Review by Ian Keogh
It’s 1931 and prohibition applies across the United States, but it’s not drinkers Eliot Ness and his officers chase down, but sellers of magic called Lick, with the route up through the criminal ranks leading to Al Capone.
That Christian Ward has worked out the detail of his concept and then fine-tuned it is very apparent. He supplies a fully realised world expansively bought to life by Sami Kivelä, with the only unexplained element being the magic itself, which, tends to conform to the needs of the individual within the story. However, that doesn’t matter too much because the surroundings are convincing and it enables some great moments from Kivelä. Capone’s image manifesting over a window frame with broken glass is memorable.

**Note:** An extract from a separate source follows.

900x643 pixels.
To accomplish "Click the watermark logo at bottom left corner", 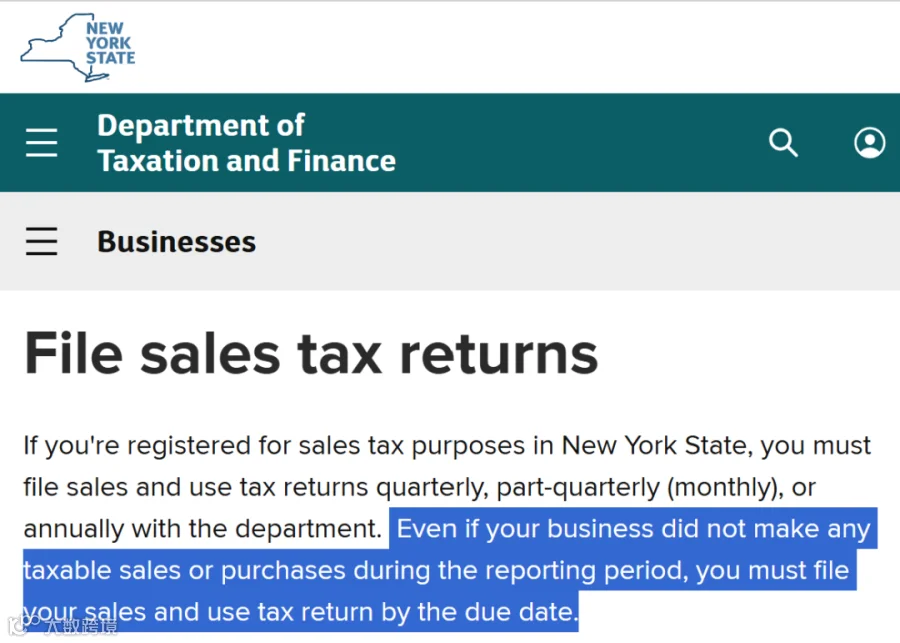I will tap(62, 625).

Incredibly imaginative and constantly teasing, the main chapters of Machine Gun Wizards are separated by shorter pieces on another world combining SF and fantasy. While they’d not be included if not connected, the reason for that connection is only gradually revealed, and it’s strange and unsettling, but also smart.
Kivelä is very good on storytelling, character and action, but this isn’t as obvious as it ought to be as Machine Gun Wizards’ major weak spot is down to Ward also handling the colouring. While there are some elements that need to stand out, a couple of people especially, the colouring is bright and ordinary when it needs to be dark and subtle. It’s an object lesson on how important good colouring is, as it drags the entire story down, and the colours shown in the process pages before Ward’s tinkering are more suitable.

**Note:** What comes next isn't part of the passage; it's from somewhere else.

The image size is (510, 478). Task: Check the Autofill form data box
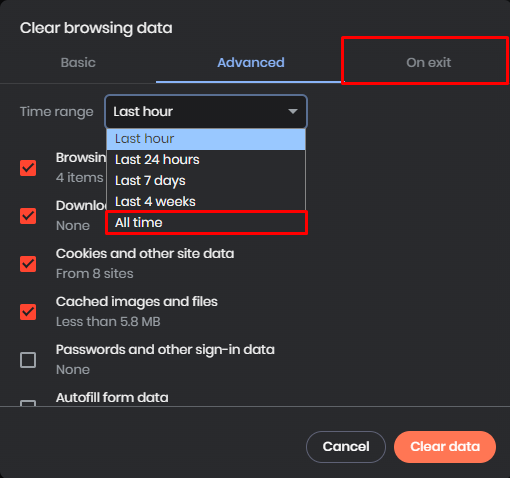pos(28,403)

Once the two strands have merged, Machine Gun Wizards is revealed as an even more imaginative concoction than has been assumed. The historically known characters, primarily Capone and Ness along with versions of the latter’s crew via The Untouchables movie, remain true to their known characters. Ness is upstanding and idealistic while Capone is a venal opportunist, and when a unique and unknown material comes his way he exploits it. The showdown is creative and suitably spectacular.
Back cover quotes from Gerry Duggan, Kieron Gillen, Jeff Lemire and Ram V indicate their enthusiasm, and there’s much to admire overall. If only the colouring were better.